CrashCatcher Binary Dump
How to Run
CrashDebug is launched from within GDB as part of the target remote command. The following example shows how to start arm-none-eabi-gdb such that it automatically launches CrashDebug as a remote debugging stub.
arm-none-eabi-gdb main.elf -ex "set target-charset ASCII" -ex "target remote | CrashDebug --elf main.elf --dump MainCrashDump.txt"
CrashDebug (--elf elfFilename | --bin imageFilename baseAddress) --dump dumpFilename
NOTE: The --elf and --bin options are mutually exclusive. Use one or the other but not both.
--elf is used to provide the filename of the .elf image containing the device's FLASH contents at the time of the crash.
--bin is used to provide the filename of the binary image loaded into the device's FLASH when the crash occurred.

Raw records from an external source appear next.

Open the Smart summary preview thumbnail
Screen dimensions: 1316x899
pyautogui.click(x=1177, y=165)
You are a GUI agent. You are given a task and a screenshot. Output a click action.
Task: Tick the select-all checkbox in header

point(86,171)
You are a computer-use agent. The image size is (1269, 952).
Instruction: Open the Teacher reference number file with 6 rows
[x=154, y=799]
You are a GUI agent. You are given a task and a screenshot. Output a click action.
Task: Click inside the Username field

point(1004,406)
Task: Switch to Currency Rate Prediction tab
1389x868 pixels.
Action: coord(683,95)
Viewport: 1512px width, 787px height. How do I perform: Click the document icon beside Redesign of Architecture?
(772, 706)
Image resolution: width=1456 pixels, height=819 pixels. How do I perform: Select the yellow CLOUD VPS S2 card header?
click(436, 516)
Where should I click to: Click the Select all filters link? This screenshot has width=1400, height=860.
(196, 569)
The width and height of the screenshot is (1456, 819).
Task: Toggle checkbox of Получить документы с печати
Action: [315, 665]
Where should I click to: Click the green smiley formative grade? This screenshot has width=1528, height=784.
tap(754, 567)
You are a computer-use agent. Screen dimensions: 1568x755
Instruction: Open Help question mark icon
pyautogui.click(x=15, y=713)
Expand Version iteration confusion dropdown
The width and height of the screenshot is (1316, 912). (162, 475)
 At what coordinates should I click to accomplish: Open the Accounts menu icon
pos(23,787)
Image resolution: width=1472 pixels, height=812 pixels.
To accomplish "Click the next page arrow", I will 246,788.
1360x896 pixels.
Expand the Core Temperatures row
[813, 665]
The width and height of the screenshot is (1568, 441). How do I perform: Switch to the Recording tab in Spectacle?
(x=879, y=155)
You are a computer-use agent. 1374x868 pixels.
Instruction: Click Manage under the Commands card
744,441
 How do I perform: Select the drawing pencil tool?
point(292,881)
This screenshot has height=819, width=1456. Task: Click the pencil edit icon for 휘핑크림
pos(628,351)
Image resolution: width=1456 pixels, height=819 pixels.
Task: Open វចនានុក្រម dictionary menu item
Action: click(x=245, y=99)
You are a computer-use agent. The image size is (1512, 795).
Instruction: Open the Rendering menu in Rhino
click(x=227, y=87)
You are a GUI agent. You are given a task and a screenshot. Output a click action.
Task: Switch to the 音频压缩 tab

These binary images are typically generated by running arm-none-eabi-objcopy -O binary input.elf output.bin The baseAddress parameter indicates where the contents of the .bin file was loaded into FLASH. This address will typically be 0x00000000 unless a boot loader was in use.
--dump is used to provide the filename of the crash dump which contains the contents of RAM and the CPU registers at the time of the crash. This dump can be a gdb.txt manually created by a user from within GDB, a hex dump generated by the CrashCatcher module or a binary dump generated by the CrashCatcher module. See this section to learn more about generating crash dumps.
Windows Users: Don't use backslashes (\) when specifying the path for CrashDebug, the elf file, or the dump file. Instead use forward slashes (/). GDB deletes backslashes that it encounters in -ex command line parameters.